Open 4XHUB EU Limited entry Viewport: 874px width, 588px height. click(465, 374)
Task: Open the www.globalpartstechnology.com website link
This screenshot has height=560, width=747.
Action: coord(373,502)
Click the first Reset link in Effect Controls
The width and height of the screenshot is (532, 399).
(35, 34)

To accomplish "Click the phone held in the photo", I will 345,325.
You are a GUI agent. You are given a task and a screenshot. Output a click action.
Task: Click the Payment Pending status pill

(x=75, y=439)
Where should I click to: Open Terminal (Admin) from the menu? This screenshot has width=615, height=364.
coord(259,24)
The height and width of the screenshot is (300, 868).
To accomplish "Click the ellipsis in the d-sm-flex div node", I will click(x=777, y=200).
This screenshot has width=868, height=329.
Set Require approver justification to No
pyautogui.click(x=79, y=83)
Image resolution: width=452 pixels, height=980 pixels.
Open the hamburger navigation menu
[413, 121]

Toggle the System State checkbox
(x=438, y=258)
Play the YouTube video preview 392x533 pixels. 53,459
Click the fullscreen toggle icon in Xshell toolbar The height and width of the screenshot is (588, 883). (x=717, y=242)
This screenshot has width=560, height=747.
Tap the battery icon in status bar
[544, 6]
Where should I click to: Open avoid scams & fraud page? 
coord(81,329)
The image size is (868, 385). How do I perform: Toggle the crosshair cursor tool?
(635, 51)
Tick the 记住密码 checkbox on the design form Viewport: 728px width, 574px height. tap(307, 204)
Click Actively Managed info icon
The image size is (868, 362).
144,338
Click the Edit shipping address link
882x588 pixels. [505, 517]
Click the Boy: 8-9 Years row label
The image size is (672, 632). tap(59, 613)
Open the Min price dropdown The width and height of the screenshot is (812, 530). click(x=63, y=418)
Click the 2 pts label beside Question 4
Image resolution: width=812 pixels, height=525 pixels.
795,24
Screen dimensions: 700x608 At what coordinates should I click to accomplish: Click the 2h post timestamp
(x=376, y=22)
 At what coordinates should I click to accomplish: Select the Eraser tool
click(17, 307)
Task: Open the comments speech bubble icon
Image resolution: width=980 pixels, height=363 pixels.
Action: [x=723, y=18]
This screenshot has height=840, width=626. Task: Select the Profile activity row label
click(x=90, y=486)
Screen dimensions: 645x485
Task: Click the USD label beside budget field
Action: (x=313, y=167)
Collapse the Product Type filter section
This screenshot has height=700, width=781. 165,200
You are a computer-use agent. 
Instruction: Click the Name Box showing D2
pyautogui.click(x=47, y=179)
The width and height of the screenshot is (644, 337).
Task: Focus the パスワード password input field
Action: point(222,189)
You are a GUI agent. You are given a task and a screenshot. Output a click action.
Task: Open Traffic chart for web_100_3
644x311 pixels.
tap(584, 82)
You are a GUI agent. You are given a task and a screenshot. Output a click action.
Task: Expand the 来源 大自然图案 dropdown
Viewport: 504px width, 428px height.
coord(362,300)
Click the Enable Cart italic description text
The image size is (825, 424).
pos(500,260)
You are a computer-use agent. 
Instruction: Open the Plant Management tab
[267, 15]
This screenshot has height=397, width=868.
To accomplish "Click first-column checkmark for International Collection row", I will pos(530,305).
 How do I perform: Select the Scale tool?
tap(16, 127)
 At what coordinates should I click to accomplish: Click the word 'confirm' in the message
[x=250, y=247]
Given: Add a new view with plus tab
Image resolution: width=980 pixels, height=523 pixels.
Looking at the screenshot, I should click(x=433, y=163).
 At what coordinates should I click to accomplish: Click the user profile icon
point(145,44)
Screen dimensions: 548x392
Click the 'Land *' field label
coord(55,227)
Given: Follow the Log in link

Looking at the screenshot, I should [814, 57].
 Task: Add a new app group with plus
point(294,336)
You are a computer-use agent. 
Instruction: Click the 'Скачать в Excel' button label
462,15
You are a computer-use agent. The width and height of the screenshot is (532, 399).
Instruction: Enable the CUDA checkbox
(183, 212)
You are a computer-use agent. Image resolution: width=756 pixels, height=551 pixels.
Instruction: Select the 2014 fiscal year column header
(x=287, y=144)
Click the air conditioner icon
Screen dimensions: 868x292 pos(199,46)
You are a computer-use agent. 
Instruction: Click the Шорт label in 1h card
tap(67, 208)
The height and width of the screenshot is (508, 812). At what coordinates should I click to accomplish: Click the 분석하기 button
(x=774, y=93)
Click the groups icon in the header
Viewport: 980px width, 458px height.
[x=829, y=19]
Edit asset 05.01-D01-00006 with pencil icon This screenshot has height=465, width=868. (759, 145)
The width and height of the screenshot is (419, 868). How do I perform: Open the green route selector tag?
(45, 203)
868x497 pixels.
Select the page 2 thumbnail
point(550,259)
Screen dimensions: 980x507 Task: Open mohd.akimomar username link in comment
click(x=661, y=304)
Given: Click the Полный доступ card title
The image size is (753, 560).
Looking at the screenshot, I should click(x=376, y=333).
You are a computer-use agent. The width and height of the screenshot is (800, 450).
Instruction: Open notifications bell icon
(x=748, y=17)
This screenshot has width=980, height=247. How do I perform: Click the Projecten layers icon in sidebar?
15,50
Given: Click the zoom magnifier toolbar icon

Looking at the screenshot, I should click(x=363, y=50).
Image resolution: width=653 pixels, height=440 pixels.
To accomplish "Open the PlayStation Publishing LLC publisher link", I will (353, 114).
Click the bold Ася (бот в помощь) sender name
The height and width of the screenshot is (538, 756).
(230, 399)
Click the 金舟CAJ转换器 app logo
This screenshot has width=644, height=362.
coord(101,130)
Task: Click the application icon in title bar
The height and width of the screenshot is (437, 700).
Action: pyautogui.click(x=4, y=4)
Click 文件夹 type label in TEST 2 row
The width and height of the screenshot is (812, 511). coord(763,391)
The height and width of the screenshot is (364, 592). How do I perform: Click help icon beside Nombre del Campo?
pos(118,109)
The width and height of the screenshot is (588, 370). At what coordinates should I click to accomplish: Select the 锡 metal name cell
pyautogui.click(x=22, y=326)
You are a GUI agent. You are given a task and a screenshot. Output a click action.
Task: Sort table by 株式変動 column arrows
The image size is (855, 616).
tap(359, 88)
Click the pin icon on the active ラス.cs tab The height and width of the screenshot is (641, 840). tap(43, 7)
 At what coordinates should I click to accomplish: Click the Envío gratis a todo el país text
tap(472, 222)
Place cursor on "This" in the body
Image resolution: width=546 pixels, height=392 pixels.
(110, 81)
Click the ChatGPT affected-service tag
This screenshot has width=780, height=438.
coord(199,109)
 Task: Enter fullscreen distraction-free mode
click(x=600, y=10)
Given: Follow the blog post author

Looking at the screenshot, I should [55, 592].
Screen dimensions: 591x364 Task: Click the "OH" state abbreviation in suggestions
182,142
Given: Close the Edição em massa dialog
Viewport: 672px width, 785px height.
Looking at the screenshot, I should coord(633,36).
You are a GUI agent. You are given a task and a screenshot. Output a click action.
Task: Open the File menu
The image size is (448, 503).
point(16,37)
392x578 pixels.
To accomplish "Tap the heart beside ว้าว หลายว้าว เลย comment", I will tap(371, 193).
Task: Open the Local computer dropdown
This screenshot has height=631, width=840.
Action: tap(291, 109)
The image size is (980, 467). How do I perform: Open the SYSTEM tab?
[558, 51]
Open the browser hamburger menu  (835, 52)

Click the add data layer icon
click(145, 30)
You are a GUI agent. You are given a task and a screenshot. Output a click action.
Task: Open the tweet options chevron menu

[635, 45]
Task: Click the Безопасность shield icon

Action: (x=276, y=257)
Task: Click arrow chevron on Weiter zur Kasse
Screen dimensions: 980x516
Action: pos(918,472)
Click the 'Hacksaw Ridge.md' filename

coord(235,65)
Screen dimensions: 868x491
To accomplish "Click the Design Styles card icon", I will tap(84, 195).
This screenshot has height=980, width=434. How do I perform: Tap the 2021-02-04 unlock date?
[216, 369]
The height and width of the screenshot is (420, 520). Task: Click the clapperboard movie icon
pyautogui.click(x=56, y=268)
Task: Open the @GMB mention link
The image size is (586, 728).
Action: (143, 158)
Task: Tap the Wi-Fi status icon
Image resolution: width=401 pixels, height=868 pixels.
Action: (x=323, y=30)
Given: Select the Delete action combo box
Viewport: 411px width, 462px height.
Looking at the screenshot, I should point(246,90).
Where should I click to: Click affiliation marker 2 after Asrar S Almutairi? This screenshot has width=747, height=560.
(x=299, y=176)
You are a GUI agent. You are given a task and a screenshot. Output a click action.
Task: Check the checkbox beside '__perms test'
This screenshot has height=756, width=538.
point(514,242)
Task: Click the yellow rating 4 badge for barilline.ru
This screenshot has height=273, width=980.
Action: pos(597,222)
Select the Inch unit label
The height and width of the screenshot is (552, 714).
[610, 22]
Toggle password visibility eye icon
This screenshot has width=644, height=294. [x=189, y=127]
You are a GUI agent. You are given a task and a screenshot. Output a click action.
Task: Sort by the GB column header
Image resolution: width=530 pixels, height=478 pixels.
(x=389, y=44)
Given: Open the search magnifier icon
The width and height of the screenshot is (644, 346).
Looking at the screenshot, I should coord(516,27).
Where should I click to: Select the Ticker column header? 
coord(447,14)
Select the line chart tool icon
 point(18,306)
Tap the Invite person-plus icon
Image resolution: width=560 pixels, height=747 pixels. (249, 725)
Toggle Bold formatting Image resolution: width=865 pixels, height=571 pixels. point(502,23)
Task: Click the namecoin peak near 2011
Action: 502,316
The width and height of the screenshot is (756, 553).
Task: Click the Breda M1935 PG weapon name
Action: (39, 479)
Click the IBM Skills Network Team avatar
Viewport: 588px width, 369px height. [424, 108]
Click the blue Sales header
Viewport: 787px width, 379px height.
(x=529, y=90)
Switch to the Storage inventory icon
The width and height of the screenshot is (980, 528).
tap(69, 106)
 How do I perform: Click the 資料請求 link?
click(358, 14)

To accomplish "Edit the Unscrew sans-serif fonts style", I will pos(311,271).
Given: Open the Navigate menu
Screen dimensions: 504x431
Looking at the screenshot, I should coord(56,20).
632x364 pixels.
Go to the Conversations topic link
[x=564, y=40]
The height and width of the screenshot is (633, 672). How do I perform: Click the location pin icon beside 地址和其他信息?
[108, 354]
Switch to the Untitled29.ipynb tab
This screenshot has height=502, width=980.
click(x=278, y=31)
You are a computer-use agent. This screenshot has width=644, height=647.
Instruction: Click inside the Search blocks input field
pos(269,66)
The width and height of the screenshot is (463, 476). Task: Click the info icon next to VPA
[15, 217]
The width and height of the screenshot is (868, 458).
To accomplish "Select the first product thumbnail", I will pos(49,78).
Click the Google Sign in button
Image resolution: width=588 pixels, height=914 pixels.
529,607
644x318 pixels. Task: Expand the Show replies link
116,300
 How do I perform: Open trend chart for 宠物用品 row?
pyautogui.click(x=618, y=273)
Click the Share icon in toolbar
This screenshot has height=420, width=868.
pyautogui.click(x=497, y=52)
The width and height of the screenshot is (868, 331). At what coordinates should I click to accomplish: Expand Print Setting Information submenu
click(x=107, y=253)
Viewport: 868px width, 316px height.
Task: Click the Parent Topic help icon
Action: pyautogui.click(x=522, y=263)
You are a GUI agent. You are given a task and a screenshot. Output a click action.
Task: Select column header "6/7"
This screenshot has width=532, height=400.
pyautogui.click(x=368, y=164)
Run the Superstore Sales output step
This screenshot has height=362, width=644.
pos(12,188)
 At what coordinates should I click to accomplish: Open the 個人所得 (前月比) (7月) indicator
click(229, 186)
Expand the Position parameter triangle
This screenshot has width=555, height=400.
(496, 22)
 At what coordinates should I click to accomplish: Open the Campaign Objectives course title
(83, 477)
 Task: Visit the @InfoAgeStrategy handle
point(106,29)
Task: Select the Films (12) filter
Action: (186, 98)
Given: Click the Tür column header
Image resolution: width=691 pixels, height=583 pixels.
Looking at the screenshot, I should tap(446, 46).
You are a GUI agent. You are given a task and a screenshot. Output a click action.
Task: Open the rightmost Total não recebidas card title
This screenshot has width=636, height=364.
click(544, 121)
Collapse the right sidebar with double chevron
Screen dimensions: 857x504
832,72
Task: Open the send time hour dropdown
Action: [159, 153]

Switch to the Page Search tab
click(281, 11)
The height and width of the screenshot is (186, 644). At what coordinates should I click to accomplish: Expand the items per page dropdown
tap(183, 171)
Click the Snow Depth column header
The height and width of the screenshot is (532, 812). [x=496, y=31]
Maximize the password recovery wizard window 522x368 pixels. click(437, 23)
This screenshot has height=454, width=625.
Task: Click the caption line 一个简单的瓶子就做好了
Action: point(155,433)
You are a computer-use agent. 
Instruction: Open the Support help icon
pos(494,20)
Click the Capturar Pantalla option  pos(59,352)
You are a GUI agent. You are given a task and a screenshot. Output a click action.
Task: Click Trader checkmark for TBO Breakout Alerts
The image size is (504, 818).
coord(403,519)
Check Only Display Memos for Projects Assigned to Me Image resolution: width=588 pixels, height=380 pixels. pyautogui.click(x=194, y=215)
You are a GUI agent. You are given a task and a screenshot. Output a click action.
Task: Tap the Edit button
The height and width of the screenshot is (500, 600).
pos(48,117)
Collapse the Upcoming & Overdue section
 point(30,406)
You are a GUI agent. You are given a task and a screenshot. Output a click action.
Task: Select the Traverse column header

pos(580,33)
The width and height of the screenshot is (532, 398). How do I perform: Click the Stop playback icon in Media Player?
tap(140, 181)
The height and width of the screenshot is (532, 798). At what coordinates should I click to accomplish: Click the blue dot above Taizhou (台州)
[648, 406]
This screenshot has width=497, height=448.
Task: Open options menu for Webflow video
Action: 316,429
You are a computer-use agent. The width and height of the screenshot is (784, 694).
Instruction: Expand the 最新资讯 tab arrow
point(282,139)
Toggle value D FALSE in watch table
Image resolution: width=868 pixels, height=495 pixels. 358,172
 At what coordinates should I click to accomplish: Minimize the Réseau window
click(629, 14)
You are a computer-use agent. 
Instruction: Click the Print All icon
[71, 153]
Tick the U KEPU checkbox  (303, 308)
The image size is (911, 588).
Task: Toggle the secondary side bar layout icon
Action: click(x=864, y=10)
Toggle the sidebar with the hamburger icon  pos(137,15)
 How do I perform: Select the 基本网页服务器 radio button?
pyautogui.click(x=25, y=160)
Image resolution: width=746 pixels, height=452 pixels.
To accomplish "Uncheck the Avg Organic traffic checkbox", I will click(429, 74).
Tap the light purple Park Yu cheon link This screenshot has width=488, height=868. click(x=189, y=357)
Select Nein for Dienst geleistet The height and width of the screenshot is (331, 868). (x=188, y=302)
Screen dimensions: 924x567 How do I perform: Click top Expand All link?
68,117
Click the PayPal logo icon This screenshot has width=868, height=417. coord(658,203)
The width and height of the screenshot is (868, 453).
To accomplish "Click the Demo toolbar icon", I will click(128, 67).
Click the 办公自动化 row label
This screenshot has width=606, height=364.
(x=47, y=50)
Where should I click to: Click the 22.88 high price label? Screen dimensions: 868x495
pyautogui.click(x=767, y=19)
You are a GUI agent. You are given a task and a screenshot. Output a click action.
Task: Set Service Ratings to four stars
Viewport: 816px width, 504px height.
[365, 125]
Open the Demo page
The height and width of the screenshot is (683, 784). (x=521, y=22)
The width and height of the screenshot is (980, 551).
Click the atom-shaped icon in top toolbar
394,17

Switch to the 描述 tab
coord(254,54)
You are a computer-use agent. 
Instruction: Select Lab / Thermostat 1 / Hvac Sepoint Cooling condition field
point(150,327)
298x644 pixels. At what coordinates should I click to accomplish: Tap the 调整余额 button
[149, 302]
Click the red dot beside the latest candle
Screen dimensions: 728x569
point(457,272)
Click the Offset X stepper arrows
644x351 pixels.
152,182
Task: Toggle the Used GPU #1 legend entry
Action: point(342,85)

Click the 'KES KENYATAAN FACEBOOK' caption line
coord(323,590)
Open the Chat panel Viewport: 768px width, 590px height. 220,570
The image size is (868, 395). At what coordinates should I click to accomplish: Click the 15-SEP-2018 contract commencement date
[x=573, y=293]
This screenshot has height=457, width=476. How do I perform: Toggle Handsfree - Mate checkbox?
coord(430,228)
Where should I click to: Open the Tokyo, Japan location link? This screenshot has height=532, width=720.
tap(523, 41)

▬▬▬

• **Work to be completed**
Nothing beyond the line containing "This screenshot has width=868, height=329." is to be output; the lines above, from the first one onward to that line, are to be transcribed exactly.

• **Written response**
Open 4XHUB EU Limited entry Viewport: 874px width, 588px height. click(465, 374)
Task: Open the www.globalpartstechnology.com website link
This screenshot has height=560, width=747.
Action: coord(373,502)
Click the first Reset link in Effect Controls
The width and height of the screenshot is (532, 399).
(35, 34)

To accomplish "Click the phone held in the photo", I will 345,325.
You are a GUI agent. You are given a task and a screenshot. Output a click action.
Task: Click the Payment Pending status pill

(x=75, y=439)
Where should I click to: Open Terminal (Admin) from the menu? This screenshot has width=615, height=364.
coord(259,24)
The height and width of the screenshot is (300, 868).
To accomplish "Click the ellipsis in the d-sm-flex div node", I will click(x=777, y=200).
This screenshot has width=868, height=329.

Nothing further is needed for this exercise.